(Stored records)
__________________________________________________

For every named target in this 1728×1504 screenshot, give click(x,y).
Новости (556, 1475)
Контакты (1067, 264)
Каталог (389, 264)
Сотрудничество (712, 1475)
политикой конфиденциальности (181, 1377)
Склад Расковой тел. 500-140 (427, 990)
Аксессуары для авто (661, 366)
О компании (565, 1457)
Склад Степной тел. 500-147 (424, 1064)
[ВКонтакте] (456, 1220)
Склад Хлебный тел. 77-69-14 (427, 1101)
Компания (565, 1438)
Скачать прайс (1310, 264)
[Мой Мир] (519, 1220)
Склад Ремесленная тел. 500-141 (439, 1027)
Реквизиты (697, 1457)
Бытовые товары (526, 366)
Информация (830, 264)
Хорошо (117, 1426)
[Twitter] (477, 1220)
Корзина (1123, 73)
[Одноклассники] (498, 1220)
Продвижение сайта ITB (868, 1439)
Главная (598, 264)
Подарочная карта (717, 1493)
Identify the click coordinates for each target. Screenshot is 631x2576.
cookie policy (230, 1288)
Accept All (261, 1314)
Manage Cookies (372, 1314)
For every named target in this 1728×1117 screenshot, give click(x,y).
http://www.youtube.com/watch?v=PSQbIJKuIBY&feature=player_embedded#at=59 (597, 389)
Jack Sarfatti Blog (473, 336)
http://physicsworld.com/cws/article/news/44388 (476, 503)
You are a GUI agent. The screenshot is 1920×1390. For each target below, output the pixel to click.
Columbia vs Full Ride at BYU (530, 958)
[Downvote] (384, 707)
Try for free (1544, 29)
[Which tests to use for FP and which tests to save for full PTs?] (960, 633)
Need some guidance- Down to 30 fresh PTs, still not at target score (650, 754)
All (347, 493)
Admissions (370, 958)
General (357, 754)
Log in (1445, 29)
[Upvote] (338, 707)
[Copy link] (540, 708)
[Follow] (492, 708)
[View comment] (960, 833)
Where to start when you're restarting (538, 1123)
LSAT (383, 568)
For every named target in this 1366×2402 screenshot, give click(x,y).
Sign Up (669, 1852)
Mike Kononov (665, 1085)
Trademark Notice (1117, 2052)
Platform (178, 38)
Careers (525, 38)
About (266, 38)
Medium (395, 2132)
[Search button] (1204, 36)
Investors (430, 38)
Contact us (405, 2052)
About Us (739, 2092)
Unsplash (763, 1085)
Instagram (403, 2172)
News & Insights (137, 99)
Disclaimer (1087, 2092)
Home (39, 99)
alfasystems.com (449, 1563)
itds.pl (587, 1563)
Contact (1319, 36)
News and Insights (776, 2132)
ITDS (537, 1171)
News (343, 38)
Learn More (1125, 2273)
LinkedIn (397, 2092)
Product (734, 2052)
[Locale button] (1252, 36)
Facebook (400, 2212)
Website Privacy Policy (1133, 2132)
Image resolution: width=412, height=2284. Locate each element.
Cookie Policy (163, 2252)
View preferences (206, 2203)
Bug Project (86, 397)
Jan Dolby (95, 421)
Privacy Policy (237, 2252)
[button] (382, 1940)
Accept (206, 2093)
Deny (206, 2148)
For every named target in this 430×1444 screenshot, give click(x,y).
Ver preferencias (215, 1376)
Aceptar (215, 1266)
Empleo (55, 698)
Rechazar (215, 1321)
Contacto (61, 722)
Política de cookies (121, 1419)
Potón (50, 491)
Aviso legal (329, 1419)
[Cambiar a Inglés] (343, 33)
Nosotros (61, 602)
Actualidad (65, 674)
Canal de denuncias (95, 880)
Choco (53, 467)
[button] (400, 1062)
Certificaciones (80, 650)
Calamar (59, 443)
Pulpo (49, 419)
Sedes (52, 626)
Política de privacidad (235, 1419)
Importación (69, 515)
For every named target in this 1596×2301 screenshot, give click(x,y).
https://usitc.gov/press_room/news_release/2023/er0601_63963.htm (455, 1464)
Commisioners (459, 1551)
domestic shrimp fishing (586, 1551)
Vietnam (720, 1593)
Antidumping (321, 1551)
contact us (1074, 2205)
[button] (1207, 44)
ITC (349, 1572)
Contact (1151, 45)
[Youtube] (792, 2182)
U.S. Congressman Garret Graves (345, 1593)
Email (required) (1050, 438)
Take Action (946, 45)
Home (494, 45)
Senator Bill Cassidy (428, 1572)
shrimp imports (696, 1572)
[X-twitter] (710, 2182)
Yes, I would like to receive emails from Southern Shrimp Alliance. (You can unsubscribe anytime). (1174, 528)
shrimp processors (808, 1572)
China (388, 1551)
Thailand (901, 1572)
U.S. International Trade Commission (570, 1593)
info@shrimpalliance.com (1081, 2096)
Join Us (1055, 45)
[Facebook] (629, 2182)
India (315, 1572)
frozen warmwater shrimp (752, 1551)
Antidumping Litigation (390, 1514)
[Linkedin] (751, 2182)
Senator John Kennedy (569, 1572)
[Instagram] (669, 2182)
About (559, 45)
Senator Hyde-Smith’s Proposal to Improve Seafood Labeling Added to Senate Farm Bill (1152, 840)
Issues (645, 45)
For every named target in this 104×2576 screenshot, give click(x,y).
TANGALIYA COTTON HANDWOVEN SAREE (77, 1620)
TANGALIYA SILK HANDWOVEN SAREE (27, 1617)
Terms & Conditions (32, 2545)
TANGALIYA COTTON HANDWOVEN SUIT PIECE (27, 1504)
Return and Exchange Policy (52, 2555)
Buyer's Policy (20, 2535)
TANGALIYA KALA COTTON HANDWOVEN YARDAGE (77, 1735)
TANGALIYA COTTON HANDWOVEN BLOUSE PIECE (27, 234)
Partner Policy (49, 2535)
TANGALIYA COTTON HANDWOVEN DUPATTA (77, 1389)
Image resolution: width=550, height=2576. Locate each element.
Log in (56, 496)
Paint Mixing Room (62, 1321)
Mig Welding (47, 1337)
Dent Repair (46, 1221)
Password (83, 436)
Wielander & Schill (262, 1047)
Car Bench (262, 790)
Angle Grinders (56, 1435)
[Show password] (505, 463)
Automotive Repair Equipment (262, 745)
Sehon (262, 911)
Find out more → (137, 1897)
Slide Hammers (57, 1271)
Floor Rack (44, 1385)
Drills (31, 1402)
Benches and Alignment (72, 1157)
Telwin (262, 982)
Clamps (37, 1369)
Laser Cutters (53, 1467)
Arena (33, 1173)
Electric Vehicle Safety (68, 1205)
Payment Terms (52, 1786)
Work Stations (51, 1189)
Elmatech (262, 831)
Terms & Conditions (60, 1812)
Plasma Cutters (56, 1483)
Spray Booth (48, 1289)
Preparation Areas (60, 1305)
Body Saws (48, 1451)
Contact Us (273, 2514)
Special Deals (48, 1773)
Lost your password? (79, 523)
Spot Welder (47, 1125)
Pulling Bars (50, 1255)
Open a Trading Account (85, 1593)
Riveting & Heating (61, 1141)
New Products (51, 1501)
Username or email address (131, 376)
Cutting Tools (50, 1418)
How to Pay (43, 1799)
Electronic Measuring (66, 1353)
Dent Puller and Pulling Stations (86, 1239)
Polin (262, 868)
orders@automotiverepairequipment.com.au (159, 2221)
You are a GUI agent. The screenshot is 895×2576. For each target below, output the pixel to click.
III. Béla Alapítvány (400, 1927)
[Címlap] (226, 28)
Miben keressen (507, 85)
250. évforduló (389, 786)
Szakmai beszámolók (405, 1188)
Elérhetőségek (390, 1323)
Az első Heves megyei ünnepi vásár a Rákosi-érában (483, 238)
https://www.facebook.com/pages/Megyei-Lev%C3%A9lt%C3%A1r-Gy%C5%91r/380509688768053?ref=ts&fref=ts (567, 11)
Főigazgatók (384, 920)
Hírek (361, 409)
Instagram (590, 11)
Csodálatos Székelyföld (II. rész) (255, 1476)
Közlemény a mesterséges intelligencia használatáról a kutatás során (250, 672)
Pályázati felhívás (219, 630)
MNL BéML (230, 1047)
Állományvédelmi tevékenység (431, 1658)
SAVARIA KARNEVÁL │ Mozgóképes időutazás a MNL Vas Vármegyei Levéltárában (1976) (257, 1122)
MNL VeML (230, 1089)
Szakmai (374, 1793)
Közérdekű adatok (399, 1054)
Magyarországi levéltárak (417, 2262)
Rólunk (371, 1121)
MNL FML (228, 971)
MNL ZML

__________________________________________________

WHAT YOU ARE ASKED TO DO
Your answer must be the lines from the one containing "orders@automotiverepairequipment.com.au (159, 2221)" through the last line of the entries, copied exactly, with no other lines.

EXPECTED ANSWER
orders@automotiverepairequipment.com.au (159, 2221)
You are a GUI agent. The screenshot is 895×2576. For each target below, output the pixel to click.
III. Béla Alapítvány (400, 1927)
[Címlap] (226, 28)
Miben keressen (507, 85)
250. évforduló (389, 786)
Szakmai beszámolók (405, 1188)
Elérhetőségek (390, 1323)
Az első Heves megyei ünnepi vásár a Rákosi-érában (483, 238)
https://www.facebook.com/pages/Megyei-Lev%C3%A9lt%C3%A1r-Gy%C5%91r/380509688768053?ref=ts&fref=ts (567, 11)
Főigazgatók (384, 920)
Hírek (361, 409)
Instagram (590, 11)
Csodálatos Székelyföld (II. rész) (255, 1476)
Közlemény a mesterséges intelligencia használatáról a kutatás során (250, 672)
Pályázati felhívás (219, 630)
MNL BéML (230, 1047)
Állományvédelmi tevékenység (431, 1658)
SAVARIA KARNEVÁL │ Mozgóképes időutazás a MNL Vas Vármegyei Levéltárában (1976) (257, 1122)
MNL VeML (230, 1089)
Szakmai (374, 1793)
Közérdekű adatok (399, 1054)
Magyarországi levéltárak (417, 2262)
Rólunk (371, 1121)
MNL FML (228, 971)
MNL ZML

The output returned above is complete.